Mr. Boy went off to four weeks of day camp at the JCC this morning. He rebuffed Mrs. Charm's offer to help him find his group at the flag raising. Being a rising fourth grader he's too big for nanny stuff. He was looking forward to a hot game of Ga-ga, an Israeli form of dodge ball. With a forecast high of 102, it definitely will be hot.
Meanwhile, I was honored to have two posts linked in the new Haveil Havalim, a carnival of Jewish blog posts founded way back when by Soccer Dad. It is, appropriately, the Hot and Humid Edition. Haveil Havalim means Vanity of Vanities, a reference to King Solomon's discovery that materialism for its own sake is a dead end. Or something like that.
Well, a reasonable chance for some tomorrow night, anyhow, which will feel good after today's hundred degree heat (it's 100 in the city at the moment). But the real chances, according to the federal Climate Prediction Center begin in October and last through April of next year. Thanks to the anticipated return of El Nino, they're forecasting precip to be above normal for that period. After two years of dry, that would be sweet.
Via KVUE's Mark Murray.
Surprise, surprise. Barry's EPA hasn't done its homework:
"EPA has not done its own evaluation of the global warming theory. Rather, it has relied on analyses by others, mostly the U.N.'s IPCC (Intergovernmental Panel on Climate Change) report. That report, however, was a political document, not a scientific one."

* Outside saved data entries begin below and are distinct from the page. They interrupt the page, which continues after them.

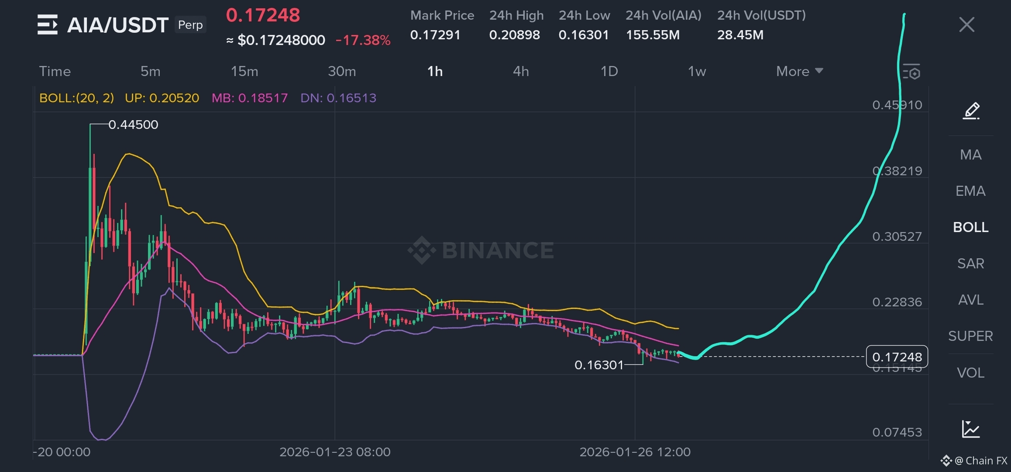
Task: Close the fullscreen chart with X
Action: [966, 24]
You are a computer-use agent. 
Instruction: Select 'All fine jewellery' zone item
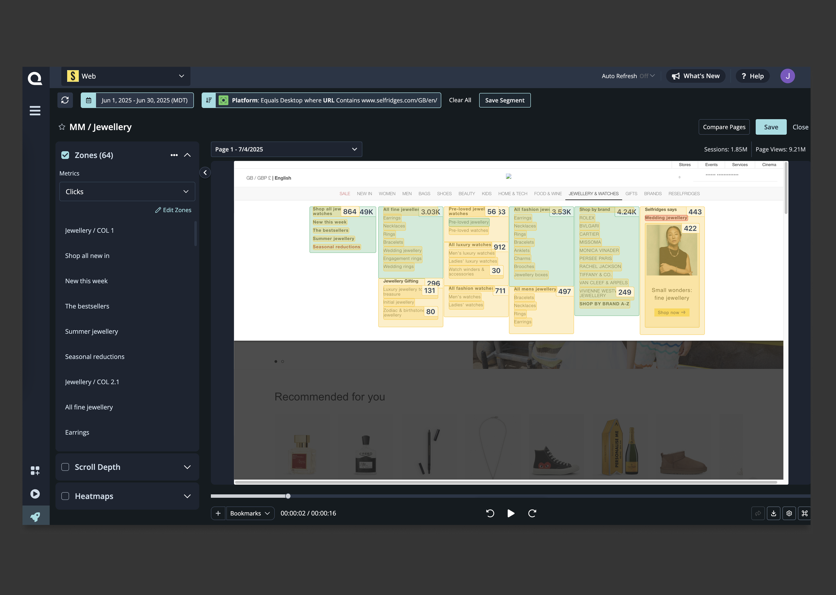click(89, 407)
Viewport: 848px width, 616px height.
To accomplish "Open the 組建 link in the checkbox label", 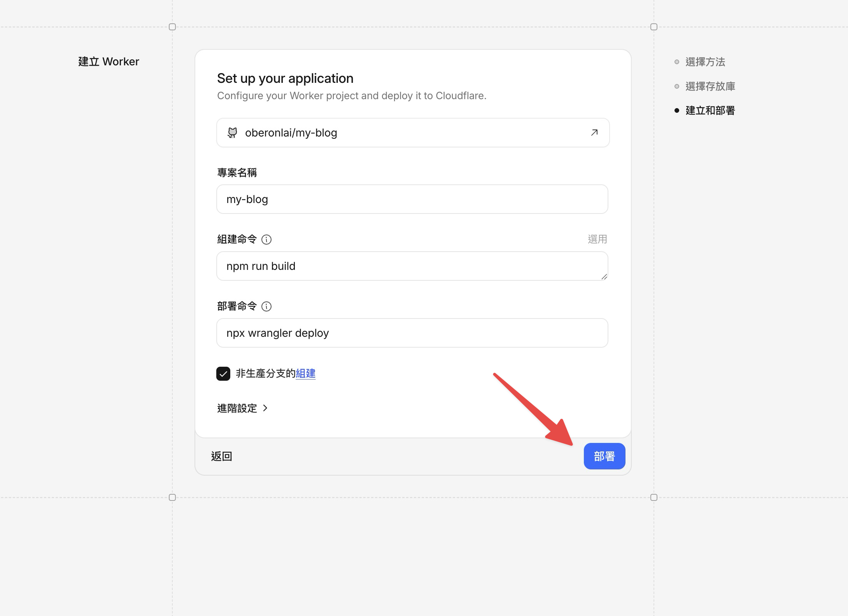I will pos(306,374).
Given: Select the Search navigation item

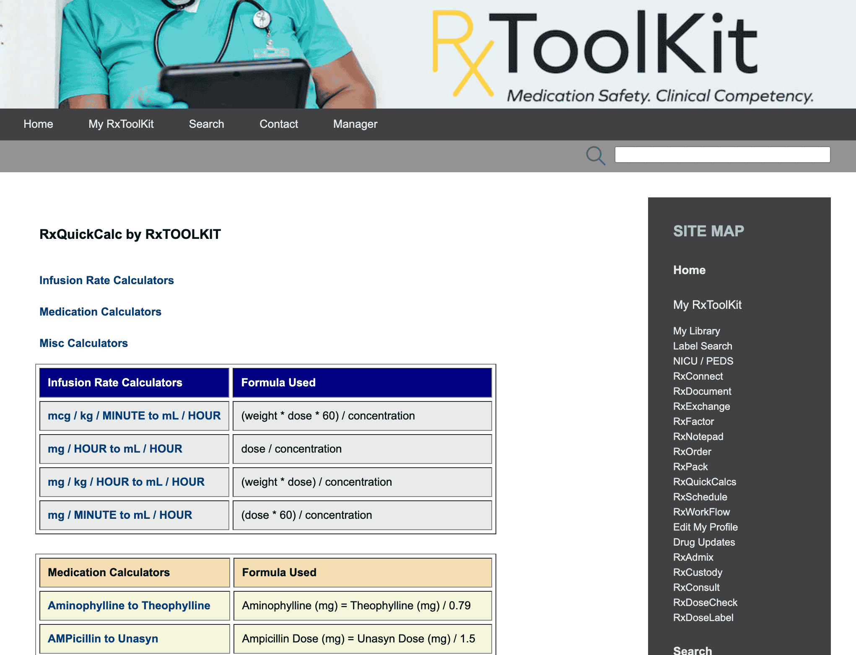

EPA has, however, quashed an in-house rebuttal of the Dictator's Club. Can't have dissension, oh no. That wouldn't be, uh, scientific.

Like Barry says, sometimes we'll just have to forgo surgery and take painkillers, instead. What a humanitarian. Does he ask ACORN to give up its eight billion in "stimulus"? Oh, but that's different.
Via DebbieSchlussel.
MORE: Even the Gerbilists say his recent "infomercial" with so cooperative aBC was a flop. Except on one point: he admitted he wouldn't make his own family stick to the public plan. What a man.